(3)海上音波探査

(1)探査方法

海上音波探査は、富士川河口断層帯の海域部の延長位置を把握することを目的として、由比町沖〜富士市沖の駿河湾内で実施した。

探査方法としては、海底下100m程度までの浅層部構造の把握を目的としたシングルチャンネル音波探査と、海底下200〜300mまでの深部構造の把握を目的としたマルチチャンネル音波探査の2種類を実施した。

探査の実施に当たっては、表2−3−4に示すように、それぞれ数種類の機器を用いてテスト走行を行って最適な機器を選定した。

表2−3−4 海上音波探査使用機器

テスト走行の結果、震源としては、シングルチャンネル音波探査ではスパーカーが、マルチチャンネル音波探査ではGIガンが最適であったため、それぞれを用いて本測定を実施した。

なお、スパーカーによるシングルチャンネル探査においては発振エネルギー1,000、3,500、8,000ジュールでテスト測定を行い、最も記録状況の良好な3,500ジュールで本測定を実施した。

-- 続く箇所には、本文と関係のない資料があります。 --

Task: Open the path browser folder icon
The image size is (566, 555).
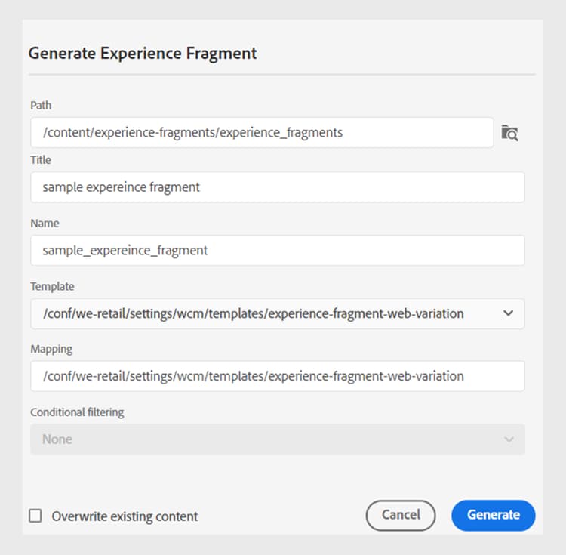Action: [x=510, y=134]
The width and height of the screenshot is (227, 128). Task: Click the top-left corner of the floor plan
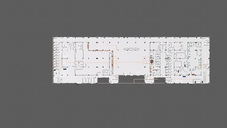[53, 37]
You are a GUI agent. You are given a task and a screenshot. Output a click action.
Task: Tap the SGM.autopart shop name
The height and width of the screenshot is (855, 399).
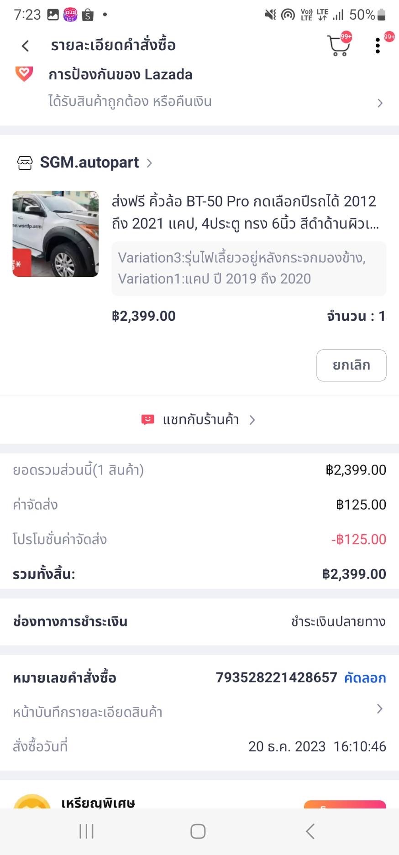(x=89, y=163)
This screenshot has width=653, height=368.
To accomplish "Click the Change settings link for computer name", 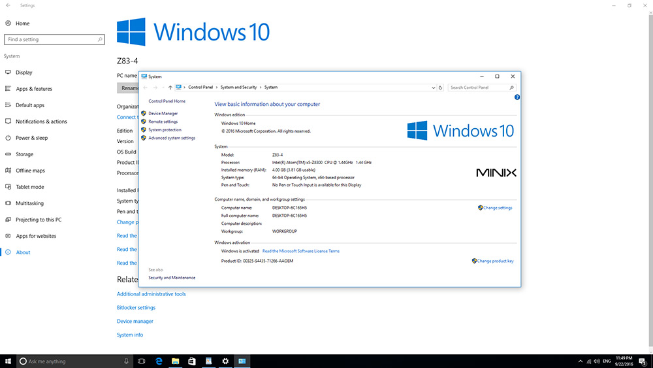I will pyautogui.click(x=498, y=208).
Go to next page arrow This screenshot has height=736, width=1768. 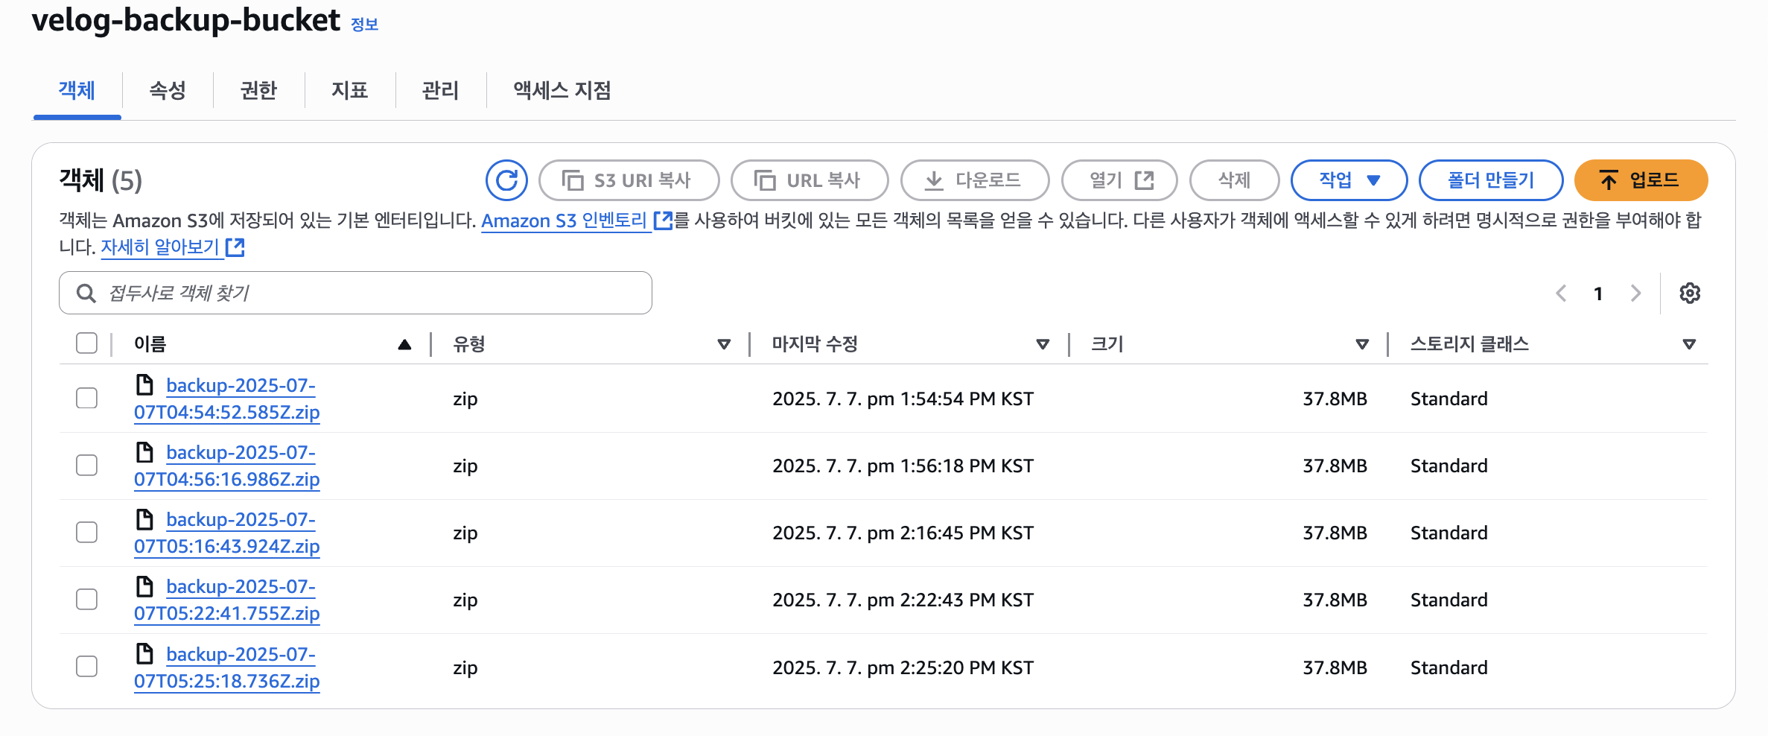pyautogui.click(x=1635, y=294)
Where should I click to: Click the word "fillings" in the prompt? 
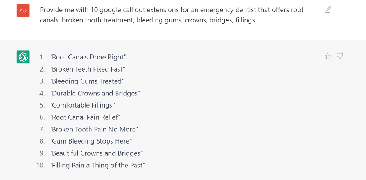[x=245, y=20]
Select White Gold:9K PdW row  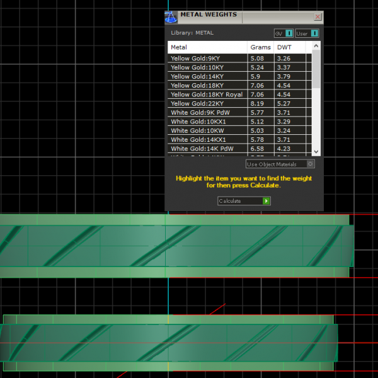click(x=207, y=113)
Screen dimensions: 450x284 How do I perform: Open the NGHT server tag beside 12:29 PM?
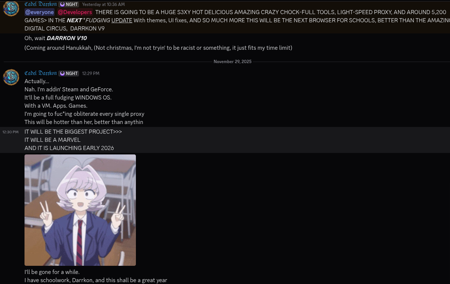point(69,74)
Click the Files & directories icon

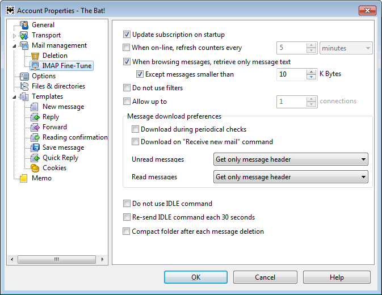pyautogui.click(x=24, y=86)
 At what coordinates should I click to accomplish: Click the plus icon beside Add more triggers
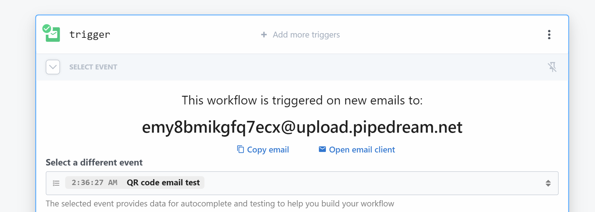[264, 35]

図2−3−7に、それぞれシングルチャンネル探査とマルチチャンネル探査の概要図を示す。調査船の誘導は、ディファレンシャルGPSを用いて行った。なお、探査位置の測量記録を別冊に添付した。

図2−3−7 海上音波探査概要図

表2−3−5に、探査仕様をまとめて示す。

表2−3−5 海上音波探査仕様

(2)解析方法

1)シングルチャンネル音波探査

シングルチャンネル音波探査によって得られた記録は時間断面図である。解析にあたっては地盤の音波速度を 1,500m/secと仮定して深度断面に変換し、反射面の連続性に着目して地層構造の解釈を行った。

2)マルチチャンネル音波探査

図2−3−8にマルチチャンネル音波探査の解析処理フローを示す。

図2−3−8 マルチチャンネル音波探査解析処理フロー

○前処理

データ処理の前段階として、以下の波形処理を行った。

・TAR,AGC:反射波の減衰の補正、および深部からの微弱な反射波を自動的に増幅させる処理。

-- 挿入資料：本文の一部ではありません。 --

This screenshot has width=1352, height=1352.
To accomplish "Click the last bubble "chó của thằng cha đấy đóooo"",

・バンドパスフィルター:周波数フィルターにより不要な信号を除去。

今回は10〜250Hzのフィルターを用いた。

・デコンボリューション :反射波の分解能を上げ多重反射波等を除去。

○CDP(共通反射点)編集

CDPごとに波形データを編集した。

○速度解析

定速度重合法により、反射波の速度を一定とし波形重合を行って最も反射位相の並びの良い重合速度を決定した。

○NMO補正

波形データを重合するために、各データの発振点と受振点の走時の差を補正した。

○CDP重合

NMO補正後のすべてのCDPごとのデータを足し合わせた。

○マイグレーション

真の地下構造を表すために反射面の位置を移動させて実際の傾斜および位置を復元する処理。

○深度変換

時間断面から重合速度をもとに深度軸に変換した。

得られた断面図から地層構造の解釈を行った。解釈にあたっては、陸上における既存地質資料および調査結果、さらに海域における既存の海上保安庁水路部による音波探査結果を参考とした。